[Record excerpts]:
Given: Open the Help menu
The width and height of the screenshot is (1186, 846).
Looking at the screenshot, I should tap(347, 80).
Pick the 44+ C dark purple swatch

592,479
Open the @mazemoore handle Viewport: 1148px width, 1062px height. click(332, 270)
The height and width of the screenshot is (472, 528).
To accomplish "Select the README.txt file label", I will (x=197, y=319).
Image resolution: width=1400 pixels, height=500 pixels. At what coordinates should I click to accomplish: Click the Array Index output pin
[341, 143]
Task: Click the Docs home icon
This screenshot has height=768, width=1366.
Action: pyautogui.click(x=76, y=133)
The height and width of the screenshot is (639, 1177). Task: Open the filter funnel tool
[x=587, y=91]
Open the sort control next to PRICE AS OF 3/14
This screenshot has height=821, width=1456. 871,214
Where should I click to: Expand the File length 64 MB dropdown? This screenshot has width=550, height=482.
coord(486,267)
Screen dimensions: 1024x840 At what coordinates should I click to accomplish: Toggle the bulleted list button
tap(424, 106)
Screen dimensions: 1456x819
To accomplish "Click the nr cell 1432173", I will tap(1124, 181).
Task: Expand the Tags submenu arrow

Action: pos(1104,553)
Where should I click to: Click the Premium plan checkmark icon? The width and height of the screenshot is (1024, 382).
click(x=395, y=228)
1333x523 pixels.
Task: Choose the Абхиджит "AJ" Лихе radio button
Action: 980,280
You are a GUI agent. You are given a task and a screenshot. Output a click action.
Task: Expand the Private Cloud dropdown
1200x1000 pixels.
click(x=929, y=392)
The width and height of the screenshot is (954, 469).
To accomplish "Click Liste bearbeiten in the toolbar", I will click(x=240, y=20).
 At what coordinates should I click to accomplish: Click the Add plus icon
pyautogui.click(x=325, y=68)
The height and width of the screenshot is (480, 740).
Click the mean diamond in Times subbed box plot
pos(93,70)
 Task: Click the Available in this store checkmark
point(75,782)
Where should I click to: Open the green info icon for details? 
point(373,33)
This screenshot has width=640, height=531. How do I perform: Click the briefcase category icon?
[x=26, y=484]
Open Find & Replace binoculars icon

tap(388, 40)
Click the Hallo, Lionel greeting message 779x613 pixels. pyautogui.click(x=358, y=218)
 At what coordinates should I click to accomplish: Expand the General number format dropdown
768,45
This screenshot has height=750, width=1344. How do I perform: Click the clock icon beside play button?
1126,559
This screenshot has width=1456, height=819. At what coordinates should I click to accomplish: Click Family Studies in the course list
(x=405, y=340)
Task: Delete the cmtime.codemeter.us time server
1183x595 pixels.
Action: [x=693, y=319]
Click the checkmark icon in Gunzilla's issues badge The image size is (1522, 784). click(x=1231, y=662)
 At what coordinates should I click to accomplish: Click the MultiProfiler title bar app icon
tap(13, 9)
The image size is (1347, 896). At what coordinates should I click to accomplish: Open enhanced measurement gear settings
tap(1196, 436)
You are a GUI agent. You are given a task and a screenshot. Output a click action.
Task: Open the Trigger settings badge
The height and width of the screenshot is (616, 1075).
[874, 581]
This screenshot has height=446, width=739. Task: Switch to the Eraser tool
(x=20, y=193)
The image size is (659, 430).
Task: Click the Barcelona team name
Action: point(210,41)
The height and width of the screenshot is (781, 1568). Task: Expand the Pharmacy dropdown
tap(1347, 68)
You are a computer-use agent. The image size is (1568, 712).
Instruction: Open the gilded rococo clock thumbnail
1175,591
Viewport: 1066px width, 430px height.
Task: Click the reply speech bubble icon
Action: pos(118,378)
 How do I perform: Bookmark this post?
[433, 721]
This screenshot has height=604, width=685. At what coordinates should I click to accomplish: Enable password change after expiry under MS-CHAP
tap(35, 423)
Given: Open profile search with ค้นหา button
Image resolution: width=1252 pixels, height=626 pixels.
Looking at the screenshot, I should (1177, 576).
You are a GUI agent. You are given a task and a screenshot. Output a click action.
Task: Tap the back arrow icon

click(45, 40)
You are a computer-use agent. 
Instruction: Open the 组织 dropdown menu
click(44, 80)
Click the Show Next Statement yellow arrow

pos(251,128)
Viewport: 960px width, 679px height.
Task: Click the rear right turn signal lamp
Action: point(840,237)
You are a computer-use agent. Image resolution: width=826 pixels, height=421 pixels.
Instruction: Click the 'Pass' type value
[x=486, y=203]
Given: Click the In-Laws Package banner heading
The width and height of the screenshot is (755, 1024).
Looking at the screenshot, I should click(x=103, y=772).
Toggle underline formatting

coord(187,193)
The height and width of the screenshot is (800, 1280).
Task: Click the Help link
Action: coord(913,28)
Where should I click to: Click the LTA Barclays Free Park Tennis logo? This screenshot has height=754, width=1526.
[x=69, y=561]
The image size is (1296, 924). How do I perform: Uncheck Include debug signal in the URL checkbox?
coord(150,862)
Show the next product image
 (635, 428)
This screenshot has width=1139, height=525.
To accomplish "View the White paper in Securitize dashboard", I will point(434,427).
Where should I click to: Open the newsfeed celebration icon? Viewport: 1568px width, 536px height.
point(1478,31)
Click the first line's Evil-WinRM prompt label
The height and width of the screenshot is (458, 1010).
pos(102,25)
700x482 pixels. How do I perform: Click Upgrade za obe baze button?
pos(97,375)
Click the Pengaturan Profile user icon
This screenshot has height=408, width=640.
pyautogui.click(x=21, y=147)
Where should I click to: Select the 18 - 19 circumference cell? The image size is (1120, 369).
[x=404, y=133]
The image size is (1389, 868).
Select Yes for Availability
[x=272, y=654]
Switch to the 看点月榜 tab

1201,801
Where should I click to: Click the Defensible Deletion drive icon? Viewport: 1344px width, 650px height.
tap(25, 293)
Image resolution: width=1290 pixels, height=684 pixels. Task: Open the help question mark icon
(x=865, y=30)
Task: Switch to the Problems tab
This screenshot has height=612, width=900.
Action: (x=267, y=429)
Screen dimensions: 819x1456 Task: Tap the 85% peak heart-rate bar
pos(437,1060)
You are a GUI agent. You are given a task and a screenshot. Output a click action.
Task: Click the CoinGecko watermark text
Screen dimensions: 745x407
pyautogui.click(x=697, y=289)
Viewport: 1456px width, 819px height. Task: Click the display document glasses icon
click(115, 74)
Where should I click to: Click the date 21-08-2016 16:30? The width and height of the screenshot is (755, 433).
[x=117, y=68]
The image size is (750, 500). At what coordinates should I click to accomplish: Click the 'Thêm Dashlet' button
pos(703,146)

[Aim of the exercise]: Copy the data above exactly. Every line must be included.

[Task response]:
Given: Open the Help menu
The width and height of the screenshot is (1186, 846).
Looking at the screenshot, I should tap(347, 80).
Pick the 44+ C dark purple swatch

592,479
Open the @mazemoore handle Viewport: 1148px width, 1062px height. click(332, 270)
The height and width of the screenshot is (472, 528).
To accomplish "Select the README.txt file label", I will (x=197, y=319).
Image resolution: width=1400 pixels, height=500 pixels. At what coordinates should I click to accomplish: Click the Array Index output pin
[341, 143]
Task: Click the Docs home icon
This screenshot has height=768, width=1366.
Action: pyautogui.click(x=76, y=133)
The height and width of the screenshot is (639, 1177). Task: Open the filter funnel tool
[x=587, y=91]
Open the sort control next to PRICE AS OF 3/14
This screenshot has height=821, width=1456. 871,214
Where should I click to: Expand the File length 64 MB dropdown? This screenshot has width=550, height=482.
coord(486,267)
Screen dimensions: 1024x840 At what coordinates should I click to accomplish: Toggle the bulleted list button
tap(424, 106)
Screen dimensions: 1456x819
To accomplish "Click the nr cell 1432173", I will tap(1124, 181).
Task: Expand the Tags submenu arrow

Action: pos(1104,553)
Where should I click to: Click the Premium plan checkmark icon? The width and height of the screenshot is (1024, 382).
click(x=395, y=228)
1333x523 pixels.
Task: Choose the Абхиджит "AJ" Лихе radio button
Action: 980,280
You are a GUI agent. You are given a task and a screenshot. Output a click action.
Task: Expand the Private Cloud dropdown
1200x1000 pixels.
click(x=929, y=392)
The width and height of the screenshot is (954, 469).
To accomplish "Click Liste bearbeiten in the toolbar", I will click(x=240, y=20).
 At what coordinates should I click to accomplish: Click the Add plus icon
pyautogui.click(x=325, y=68)
The height and width of the screenshot is (480, 740).
Click the mean diamond in Times subbed box plot
pos(93,70)
 Task: Click the Available in this store checkmark
point(75,782)
Where should I click to: Open the green info icon for details? 
point(373,33)
This screenshot has width=640, height=531. How do I perform: Click the briefcase category icon?
[x=26, y=484]
Open Find & Replace binoculars icon

tap(388, 40)
Click the Hallo, Lionel greeting message 779x613 pixels. pyautogui.click(x=358, y=218)
 At what coordinates should I click to accomplish: Expand the General number format dropdown
768,45
This screenshot has height=750, width=1344. How do I perform: Click the clock icon beside play button?
1126,559
This screenshot has width=1456, height=819. At what coordinates should I click to accomplish: Click Family Studies in the course list
(x=405, y=340)
Task: Delete the cmtime.codemeter.us time server
1183x595 pixels.
Action: [x=693, y=319]
Click the checkmark icon in Gunzilla's issues badge The image size is (1522, 784). click(x=1231, y=662)
 At what coordinates should I click to accomplish: Click the MultiProfiler title bar app icon
tap(13, 9)
The image size is (1347, 896). At what coordinates should I click to accomplish: Open enhanced measurement gear settings
tap(1196, 436)
You are a GUI agent. You are given a task and a screenshot. Output a click action.
Task: Open the Trigger settings badge
The height and width of the screenshot is (616, 1075).
[874, 581]
This screenshot has height=446, width=739. Task: Switch to the Eraser tool
(x=20, y=193)
The image size is (659, 430).
Task: Click the Barcelona team name
Action: point(210,41)
The height and width of the screenshot is (781, 1568). Task: Expand the Pharmacy dropdown
tap(1347, 68)
You are a computer-use agent. The image size is (1568, 712).
Instruction: Open the gilded rococo clock thumbnail
1175,591
Viewport: 1066px width, 430px height.
Task: Click the reply speech bubble icon
Action: pos(118,378)
 How do I perform: Bookmark this post?
[433, 721]
This screenshot has height=604, width=685. At what coordinates should I click to accomplish: Enable password change after expiry under MS-CHAP
tap(35, 423)
Given: Open profile search with ค้นหา button
Image resolution: width=1252 pixels, height=626 pixels.
Looking at the screenshot, I should (1177, 576).
You are a GUI agent. You are given a task and a screenshot. Output a click action.
Task: Tap the back arrow icon

click(45, 40)
You are a computer-use agent. 
Instruction: Open the 组织 dropdown menu
click(44, 80)
Click the Show Next Statement yellow arrow

pos(251,128)
Viewport: 960px width, 679px height.
Task: Click the rear right turn signal lamp
Action: point(840,237)
You are a computer-use agent. Image resolution: width=826 pixels, height=421 pixels.
Instruction: Click the 'Pass' type value
[x=486, y=203]
Given: Click the In-Laws Package banner heading
The width and height of the screenshot is (755, 1024).
Looking at the screenshot, I should click(x=103, y=772).
Toggle underline formatting

coord(187,193)
The height and width of the screenshot is (800, 1280).
Task: Click the Help link
Action: coord(913,28)
Where should I click to: Click the LTA Barclays Free Park Tennis logo? This screenshot has height=754, width=1526.
[x=69, y=561]
The image size is (1296, 924). How do I perform: Uncheck Include debug signal in the URL checkbox?
coord(150,862)
Show the next product image
 (635, 428)
This screenshot has width=1139, height=525.
To accomplish "View the White paper in Securitize dashboard", I will point(434,427).
Where should I click to: Open the newsfeed celebration icon? Viewport: 1568px width, 536px height.
point(1478,31)
Click the first line's Evil-WinRM prompt label
The height and width of the screenshot is (458, 1010).
pos(102,25)
700x482 pixels. How do I perform: Click Upgrade za obe baze button?
pos(97,375)
Click the Pengaturan Profile user icon
This screenshot has height=408, width=640.
pyautogui.click(x=21, y=147)
Where should I click to: Select the 18 - 19 circumference cell? The image size is (1120, 369).
[x=404, y=133]
The image size is (1389, 868).
Select Yes for Availability
[x=272, y=654]
Switch to the 看点月榜 tab

1201,801
Where should I click to: Click the Defensible Deletion drive icon? Viewport: 1344px width, 650px height.
tap(25, 293)
Image resolution: width=1290 pixels, height=684 pixels. Task: Open the help question mark icon
(x=865, y=30)
Task: Switch to the Problems tab
This screenshot has height=612, width=900.
Action: (x=267, y=429)
Screen dimensions: 819x1456 Task: Tap the 85% peak heart-rate bar
pos(437,1060)
You are a GUI agent. You are given a task and a screenshot. Output a click action.
Task: Click the CoinGecko watermark text
Screen dimensions: 745x407
pyautogui.click(x=697, y=289)
Viewport: 1456px width, 819px height. Task: Click the display document glasses icon
click(115, 74)
Where should I click to: Click the date 21-08-2016 16:30? The width and height of the screenshot is (755, 433).
[x=117, y=68]
The image size is (750, 500). At what coordinates should I click to accomplish: Click the 'Thêm Dashlet' button
pos(703,146)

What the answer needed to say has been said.